▶ [WORK TO BE COMPLETED]:
Here are some records. Transcribe all of them exactly.

[Stored items]
=======

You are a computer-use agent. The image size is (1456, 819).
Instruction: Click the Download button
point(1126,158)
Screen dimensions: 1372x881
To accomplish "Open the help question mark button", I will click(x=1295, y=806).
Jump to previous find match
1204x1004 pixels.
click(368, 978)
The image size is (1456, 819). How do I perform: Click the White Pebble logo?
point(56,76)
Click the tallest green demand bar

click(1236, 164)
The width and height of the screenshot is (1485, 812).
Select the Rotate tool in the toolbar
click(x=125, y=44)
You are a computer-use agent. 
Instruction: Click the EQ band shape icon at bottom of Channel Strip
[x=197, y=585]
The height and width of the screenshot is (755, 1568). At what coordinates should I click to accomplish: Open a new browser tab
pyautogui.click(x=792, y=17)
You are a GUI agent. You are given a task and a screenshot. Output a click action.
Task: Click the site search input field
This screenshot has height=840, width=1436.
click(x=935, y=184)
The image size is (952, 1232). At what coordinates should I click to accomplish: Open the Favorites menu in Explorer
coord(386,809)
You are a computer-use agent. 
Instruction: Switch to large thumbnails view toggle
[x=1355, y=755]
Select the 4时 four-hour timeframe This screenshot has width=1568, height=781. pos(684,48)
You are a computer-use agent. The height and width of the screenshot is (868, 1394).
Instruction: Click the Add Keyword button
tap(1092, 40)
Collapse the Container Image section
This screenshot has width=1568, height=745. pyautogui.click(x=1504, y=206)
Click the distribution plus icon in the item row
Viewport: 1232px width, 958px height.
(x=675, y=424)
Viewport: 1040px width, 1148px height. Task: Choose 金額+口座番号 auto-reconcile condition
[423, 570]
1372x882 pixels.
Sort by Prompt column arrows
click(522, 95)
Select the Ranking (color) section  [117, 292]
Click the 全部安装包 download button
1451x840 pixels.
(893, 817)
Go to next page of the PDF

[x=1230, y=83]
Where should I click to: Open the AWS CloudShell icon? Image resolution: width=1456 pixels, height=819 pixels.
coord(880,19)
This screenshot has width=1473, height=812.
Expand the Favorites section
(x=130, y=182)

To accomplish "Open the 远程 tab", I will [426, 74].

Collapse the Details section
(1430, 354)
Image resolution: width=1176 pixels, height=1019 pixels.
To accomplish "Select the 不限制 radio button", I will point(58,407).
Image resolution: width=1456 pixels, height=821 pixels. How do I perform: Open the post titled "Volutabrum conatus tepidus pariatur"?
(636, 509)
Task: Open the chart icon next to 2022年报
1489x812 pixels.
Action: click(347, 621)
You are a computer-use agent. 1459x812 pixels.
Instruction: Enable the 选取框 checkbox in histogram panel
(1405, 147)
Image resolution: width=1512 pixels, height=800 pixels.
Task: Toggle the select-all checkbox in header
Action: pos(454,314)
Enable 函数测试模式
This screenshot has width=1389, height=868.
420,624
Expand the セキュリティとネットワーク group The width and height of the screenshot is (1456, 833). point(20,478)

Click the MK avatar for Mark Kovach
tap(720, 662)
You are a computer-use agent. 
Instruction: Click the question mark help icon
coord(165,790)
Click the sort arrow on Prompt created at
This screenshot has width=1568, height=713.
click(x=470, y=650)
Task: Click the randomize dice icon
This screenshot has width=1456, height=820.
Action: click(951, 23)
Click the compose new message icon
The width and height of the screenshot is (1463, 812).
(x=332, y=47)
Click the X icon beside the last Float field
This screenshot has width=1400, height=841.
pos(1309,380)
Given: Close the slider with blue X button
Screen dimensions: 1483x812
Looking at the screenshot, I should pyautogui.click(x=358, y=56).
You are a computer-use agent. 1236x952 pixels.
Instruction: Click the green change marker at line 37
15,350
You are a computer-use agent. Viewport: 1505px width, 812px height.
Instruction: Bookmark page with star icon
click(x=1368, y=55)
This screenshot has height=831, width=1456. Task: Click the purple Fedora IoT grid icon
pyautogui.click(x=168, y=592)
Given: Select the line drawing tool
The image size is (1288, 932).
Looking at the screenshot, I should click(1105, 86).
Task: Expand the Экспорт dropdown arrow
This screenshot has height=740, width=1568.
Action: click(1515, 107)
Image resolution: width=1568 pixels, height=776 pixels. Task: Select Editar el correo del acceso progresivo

=======

▶ [TASK OUTPUT]:
You are a computer-use agent. The image size is (1456, 819).
Instruction: Click the Download button
point(1126,158)
Screen dimensions: 1372x881
To accomplish "Open the help question mark button", I will click(x=1295, y=806).
Jump to previous find match
1204x1004 pixels.
click(368, 978)
The image size is (1456, 819). How do I perform: Click the White Pebble logo?
point(56,76)
Click the tallest green demand bar

click(1236, 164)
The width and height of the screenshot is (1485, 812).
Select the Rotate tool in the toolbar
click(x=125, y=44)
You are a computer-use agent. 
Instruction: Click the EQ band shape icon at bottom of Channel Strip
[x=197, y=585]
The height and width of the screenshot is (755, 1568). At what coordinates should I click to accomplish: Open a new browser tab
pyautogui.click(x=792, y=17)
You are a GUI agent. You are given a task and a screenshot. Output a click action.
Task: Click the site search input field
This screenshot has height=840, width=1436.
click(x=935, y=184)
The image size is (952, 1232). At what coordinates should I click to accomplish: Open the Favorites menu in Explorer
coord(386,809)
You are a computer-use agent. 
Instruction: Switch to large thumbnails view toggle
[x=1355, y=755]
Select the 4时 four-hour timeframe This screenshot has width=1568, height=781. pos(684,48)
You are a computer-use agent. The height and width of the screenshot is (868, 1394).
Instruction: Click the Add Keyword button
tap(1092, 40)
Collapse the Container Image section
This screenshot has width=1568, height=745. pyautogui.click(x=1504, y=206)
Click the distribution plus icon in the item row
Viewport: 1232px width, 958px height.
(x=675, y=424)
Viewport: 1040px width, 1148px height. Task: Choose 金額+口座番号 auto-reconcile condition
[423, 570]
1372x882 pixels.
Sort by Prompt column arrows
click(522, 95)
Select the Ranking (color) section  [117, 292]
Click the 全部安装包 download button
1451x840 pixels.
(893, 817)
Go to next page of the PDF

[x=1230, y=83]
Where should I click to: Open the AWS CloudShell icon? Image resolution: width=1456 pixels, height=819 pixels.
coord(880,19)
This screenshot has width=1473, height=812.
Expand the Favorites section
(x=130, y=182)

To accomplish "Open the 远程 tab", I will [426, 74].

Collapse the Details section
(1430, 354)
Image resolution: width=1176 pixels, height=1019 pixels.
To accomplish "Select the 不限制 radio button", I will point(58,407).
Image resolution: width=1456 pixels, height=821 pixels. How do I perform: Open the post titled "Volutabrum conatus tepidus pariatur"?
(636, 509)
Task: Open the chart icon next to 2022年报
1489x812 pixels.
Action: click(347, 621)
You are a computer-use agent. 1459x812 pixels.
Instruction: Enable the 选取框 checkbox in histogram panel
(1405, 147)
Image resolution: width=1512 pixels, height=800 pixels.
Task: Toggle the select-all checkbox in header
Action: pos(454,314)
Enable 函数测试模式
This screenshot has width=1389, height=868.
420,624
Expand the セキュリティとネットワーク group The width and height of the screenshot is (1456, 833). point(20,478)

Click the MK avatar for Mark Kovach
tap(720, 662)
You are a computer-use agent. 
Instruction: Click the question mark help icon
coord(165,790)
Click the sort arrow on Prompt created at
This screenshot has width=1568, height=713.
click(x=470, y=650)
Task: Click the randomize dice icon
This screenshot has width=1456, height=820.
Action: click(951, 23)
Click the compose new message icon
The width and height of the screenshot is (1463, 812).
(x=332, y=47)
Click the X icon beside the last Float field
This screenshot has width=1400, height=841.
pos(1309,380)
Given: Close the slider with blue X button
Screen dimensions: 1483x812
Looking at the screenshot, I should pyautogui.click(x=358, y=56).
You are a computer-use agent. 1236x952 pixels.
Instruction: Click the green change marker at line 37
15,350
You are a computer-use agent. Viewport: 1505px width, 812px height.
Instruction: Bookmark page with star icon
click(x=1368, y=55)
This screenshot has height=831, width=1456. Task: Click the purple Fedora IoT grid icon
pyautogui.click(x=168, y=592)
Given: Select the line drawing tool
The image size is (1288, 932).
Looking at the screenshot, I should click(1105, 86).
Task: Expand the Экспорт dropdown arrow
This screenshot has height=740, width=1568.
Action: click(1515, 107)
Image resolution: width=1568 pixels, height=776 pixels. Task: Select Editar el correo del acceso progresivo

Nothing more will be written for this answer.